Qu’est-ce qu’un "champion national" ? Ce terme a souvent été utilisé en référence aux grands programmes technologiques et industriels des années 1960 et 1970 – le TGV, le nucléaire, le Concorde, la fusée Ariane -, et aux entreprises qui les ont portés. Il recouvre désormais, en un sens plus général, l’ensemble des grands groupes français désormais actifs sur les marchés mondiaux.

Le statut de "champion national" garantit un soutien inconditionnel de la part des pouvoirs publics : c’est simplement parce que Sanofi ou LVMH sont nominalement français qu’il faudrait les défendre, sans considération de leurs contributions sociales concrètes. Et si les discours des gouvernements et des milieux d’affaires se gargarisent désormais de "souveraineté", c’est en général pour justifier un soutien accru à un grand groupe privé ou à une poignée d’entre eux dans chaque secteur (numérique, énergie, agroalimentaire, etc.).

Il est urgent de porter un regard lucide sur ces fameux "champions nationaux". L’imaginaire que capture cette notion évoque une sorte de communion naturelle ou de pacte fondamental entre une nation et ses entreprises, dont tout le monde finirait par bénéficier.

Cet imaginaire s’appuie sur le souvenir collectif de la période des Trente glorieuses, associée à une redistribution plus égalitaire des bénéfices de la croissance, ainsi qu’à un État interventionniste qui s’assurait que les entreprises contribuent à la modernisation du pays et à la hausse de la consommation... sans que la majorité ne se soucie trop des conséquences écologiques.

Force est de constater que ce pacte, s’il a jamais existé sous cette forme idéalisée, est rompu depuis longtemps.
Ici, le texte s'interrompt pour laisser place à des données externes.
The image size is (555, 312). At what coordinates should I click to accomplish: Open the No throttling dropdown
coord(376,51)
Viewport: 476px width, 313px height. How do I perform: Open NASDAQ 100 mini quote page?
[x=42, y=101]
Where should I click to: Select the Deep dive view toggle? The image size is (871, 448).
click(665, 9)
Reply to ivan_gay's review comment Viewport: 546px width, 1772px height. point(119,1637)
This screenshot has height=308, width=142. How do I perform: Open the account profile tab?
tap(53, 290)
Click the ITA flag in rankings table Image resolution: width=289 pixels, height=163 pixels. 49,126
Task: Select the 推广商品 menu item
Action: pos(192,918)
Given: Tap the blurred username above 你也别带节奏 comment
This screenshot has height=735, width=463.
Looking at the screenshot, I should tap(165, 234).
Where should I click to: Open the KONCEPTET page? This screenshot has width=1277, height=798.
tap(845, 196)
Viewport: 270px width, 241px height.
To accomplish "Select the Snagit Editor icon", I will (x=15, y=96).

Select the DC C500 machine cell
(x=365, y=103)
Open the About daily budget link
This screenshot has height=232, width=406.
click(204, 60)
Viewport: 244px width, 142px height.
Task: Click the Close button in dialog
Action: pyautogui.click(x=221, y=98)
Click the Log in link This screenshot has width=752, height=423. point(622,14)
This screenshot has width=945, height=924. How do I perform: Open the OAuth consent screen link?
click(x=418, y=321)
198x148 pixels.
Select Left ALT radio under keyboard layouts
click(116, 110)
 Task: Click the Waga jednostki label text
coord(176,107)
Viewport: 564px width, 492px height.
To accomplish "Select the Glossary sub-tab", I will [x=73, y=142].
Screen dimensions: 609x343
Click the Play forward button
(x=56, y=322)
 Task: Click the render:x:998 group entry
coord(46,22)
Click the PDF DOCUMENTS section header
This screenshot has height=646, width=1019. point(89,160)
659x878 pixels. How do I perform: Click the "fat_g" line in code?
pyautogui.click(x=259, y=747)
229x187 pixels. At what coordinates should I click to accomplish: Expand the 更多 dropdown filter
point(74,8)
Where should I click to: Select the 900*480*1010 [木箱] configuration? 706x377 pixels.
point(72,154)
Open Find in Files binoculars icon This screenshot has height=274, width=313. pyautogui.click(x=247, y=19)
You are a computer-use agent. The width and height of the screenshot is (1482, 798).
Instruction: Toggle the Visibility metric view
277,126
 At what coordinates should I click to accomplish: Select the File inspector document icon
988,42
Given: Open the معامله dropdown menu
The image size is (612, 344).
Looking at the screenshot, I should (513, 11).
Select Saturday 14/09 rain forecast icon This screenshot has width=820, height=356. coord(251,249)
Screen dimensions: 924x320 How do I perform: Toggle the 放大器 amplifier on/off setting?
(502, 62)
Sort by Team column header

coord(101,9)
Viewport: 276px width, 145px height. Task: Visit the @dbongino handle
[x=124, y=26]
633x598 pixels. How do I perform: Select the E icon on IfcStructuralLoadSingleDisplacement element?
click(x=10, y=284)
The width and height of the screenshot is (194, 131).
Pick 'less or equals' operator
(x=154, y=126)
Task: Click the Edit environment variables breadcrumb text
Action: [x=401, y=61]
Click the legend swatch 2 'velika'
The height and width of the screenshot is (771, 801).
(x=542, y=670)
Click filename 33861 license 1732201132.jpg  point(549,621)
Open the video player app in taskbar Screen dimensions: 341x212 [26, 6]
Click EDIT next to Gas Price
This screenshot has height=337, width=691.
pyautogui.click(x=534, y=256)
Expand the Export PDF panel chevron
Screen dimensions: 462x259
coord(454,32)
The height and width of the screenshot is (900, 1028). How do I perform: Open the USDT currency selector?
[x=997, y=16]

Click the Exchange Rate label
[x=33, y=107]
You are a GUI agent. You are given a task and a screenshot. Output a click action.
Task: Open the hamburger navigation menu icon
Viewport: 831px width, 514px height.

Les grandes entreprises d’aujourd’hui s’efforcent à "rendre" le moins possible à la société, que ce soit sous forme de contribution fiscale, d’emplois ou de salaires, voire, dans le contexte actuel d’inflation, de prix bas.

Elles cherchent à s’accaparer l’essentiel des profits qu’elles génèrent au bénéfice de leurs actionnaires et de leurs dirigeants, tout en refusant d’assumer véritablement la responsabilité de leurs impacts écologiques ou sociaux, qu’elles reportent sur la collectivité. Les services publics de naguère ont été privatisés, libéralisés ou sapés de l’intérieur. Les bénéfices que les grandes entreprises nous apportent sont de plus en plus précaires et douteux, tandis que les coûts qu’elles engendrent sont de plus en plus apparents.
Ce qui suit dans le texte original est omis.